* Consignes de l'exercice:
1 > Extrayez de l'extrait du document le passage qui commence aux mots « Nos défis exigents » et s'arrête après « comme mon égal. », sans rien y changer.
2 > Dressez la liste de toutes les personnes désignées par leur prénom et leur nom dans l'extrait du document.

* Extrait du document:
Je pris alors conscience que si je n’avais pas participé à des « expéditions alpines » en tant qu’éclaireuse ; avec les conseils avisés de Paul-Émile Victor, je n’aurais pas été en mesure d’envisager de telles « entreprises ». Il en fut de même avec Adeline Gavazzi-Eloy, de l’équipe nationale louveteaux avec qui j’avais des échanges formateurs, lors des réunions du comité de rédaction de : « Louveteaux Magazine ».  Elle disait : « C’est en regardant la réalité telle qu’elle est, avec modestie mais avec l’assurance de celui qui a eu des expériences positives que chacun peut regarder l’avenir en construisant un projet évolutif…dans le respect des valeurs humanistes universelles et à l’écoute des autres. »

3) Puiser dans le magasin des « histoires du monde », pour transmettre et former des enfants conteurs, débattre lors de moments philo à partir de contes mythologiques grecs, pour affronter les interrogations qui fondent l’esprit humain, partager nos espoirs, prendre parole sur des lieux publics… Comme nous le faisait remarquer Andrée Barniaudy-Mazeran(autre figure des EEDF), à propos de certains passages du Livre de la Jungle ; certains personnages ou situations imaginaires permettent de mettre en débat la notion de loi, de règles, de modes de participation. Il devient alors plus facile pour l’enfant, d’élaborer et de choisir ses règles de vie, d’imaginer des projets.Il devient à même de comprendre et de faire des liens avec ce qui se passe dans la société, d’imaginer des solutions possibles aux problèmes qu’il rencontre. C’est pourquoi, depuis quelques années, je me suis lancée dans l’aventure de former des enfants conteurs dès la maternelle, pour approvisionner « le magasin imaginaire » (Expression empruntée au psychiatre Lucien Bonnafé).

Nos défis exigents ont été de formidables déclencheurs de projets et pratiques émancipatrices à l’intérieur des murs de l’école. Celles-ci ont fécondé de la graîne de citoyen(n)e. Peut-on vraiment l’être si l’on n’a pas appris à oser sa parole, débattre, expérimenter, chercher pour comprendre le monde qui nous entoure, considérer l’Autre comme mon égal.

Que ce soit dans la vie professionnnelle ou à la retraite, on ne ferme jamais la porte sur le passé avec les EEDF. Comme le faisait remarquer une caissière de coopérative de mon quartier : « Voyez je ne suis pas arrivée par hasard sur ce lieu, derrière, il y a le scoutisme ! » Nous continuons de le porter au plus profond de nous-même, de donner sens , réalité à ce rêve moral de fraternité, de servir  « l’intérêt collectif en même temps que le bonheur individuel ». Comme nous nous plaisions à le chanter avec William Lemit : « Ensemble, nous avons marché… » pour accompagner les bâtisseurs de demain dans leur engagement.

* Entrées extraites:

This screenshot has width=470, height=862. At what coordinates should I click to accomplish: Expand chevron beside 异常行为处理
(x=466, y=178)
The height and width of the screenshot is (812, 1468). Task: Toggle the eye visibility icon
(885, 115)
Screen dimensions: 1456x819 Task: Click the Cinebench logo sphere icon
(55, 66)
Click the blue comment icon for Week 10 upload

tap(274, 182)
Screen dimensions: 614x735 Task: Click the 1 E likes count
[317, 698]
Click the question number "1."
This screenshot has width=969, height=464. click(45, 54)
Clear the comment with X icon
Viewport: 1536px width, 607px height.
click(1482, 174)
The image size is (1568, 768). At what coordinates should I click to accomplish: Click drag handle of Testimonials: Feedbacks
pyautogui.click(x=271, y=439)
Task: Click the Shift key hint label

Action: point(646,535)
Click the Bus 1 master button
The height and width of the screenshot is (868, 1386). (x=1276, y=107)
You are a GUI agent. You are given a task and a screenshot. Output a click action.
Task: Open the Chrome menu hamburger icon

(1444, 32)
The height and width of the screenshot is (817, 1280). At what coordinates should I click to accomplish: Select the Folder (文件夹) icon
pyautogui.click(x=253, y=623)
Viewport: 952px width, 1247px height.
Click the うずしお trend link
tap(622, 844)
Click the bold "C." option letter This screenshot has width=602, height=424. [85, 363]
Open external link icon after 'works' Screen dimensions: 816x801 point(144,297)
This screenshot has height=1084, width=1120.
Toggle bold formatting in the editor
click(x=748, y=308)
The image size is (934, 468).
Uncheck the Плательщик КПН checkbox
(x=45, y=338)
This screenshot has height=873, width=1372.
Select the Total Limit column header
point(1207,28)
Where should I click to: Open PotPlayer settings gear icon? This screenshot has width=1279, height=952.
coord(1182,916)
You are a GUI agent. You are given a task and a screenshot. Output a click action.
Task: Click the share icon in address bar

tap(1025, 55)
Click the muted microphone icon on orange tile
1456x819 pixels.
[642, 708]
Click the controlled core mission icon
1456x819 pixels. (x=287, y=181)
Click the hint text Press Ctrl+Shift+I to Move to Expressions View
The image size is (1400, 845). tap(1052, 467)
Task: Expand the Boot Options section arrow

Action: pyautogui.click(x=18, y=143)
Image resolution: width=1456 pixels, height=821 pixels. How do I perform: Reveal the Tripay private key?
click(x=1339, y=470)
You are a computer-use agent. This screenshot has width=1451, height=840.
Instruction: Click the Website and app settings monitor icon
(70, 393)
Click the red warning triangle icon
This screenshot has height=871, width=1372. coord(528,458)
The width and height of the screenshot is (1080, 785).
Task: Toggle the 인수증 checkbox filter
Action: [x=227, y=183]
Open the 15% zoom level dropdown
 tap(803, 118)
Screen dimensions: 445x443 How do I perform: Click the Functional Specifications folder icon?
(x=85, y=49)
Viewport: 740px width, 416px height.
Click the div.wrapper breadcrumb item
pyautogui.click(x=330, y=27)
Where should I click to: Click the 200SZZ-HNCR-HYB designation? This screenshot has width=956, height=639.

* Résultats des consignes:
1 >
Nos défis exigents ont été de formidables déclencheurs de projets et pratiques émancipatrices à l’intérieur des murs de l’école. Celles-ci ont fécondé de la graîne de citoyen(n)e. Peut-on vraiment l’être si l’on n’a pas appris à oser sa parole, débattre, expérimenter, chercher pour comprendre le monde qui nous entoure, considérer l’Autre comme mon égal.

2 >
- Paul-Émile Victor
- Adeline Gavazzi-Eloy
- Andrée Barniaudy-Mazeran
- Lucien Bonnafé
- William Lemit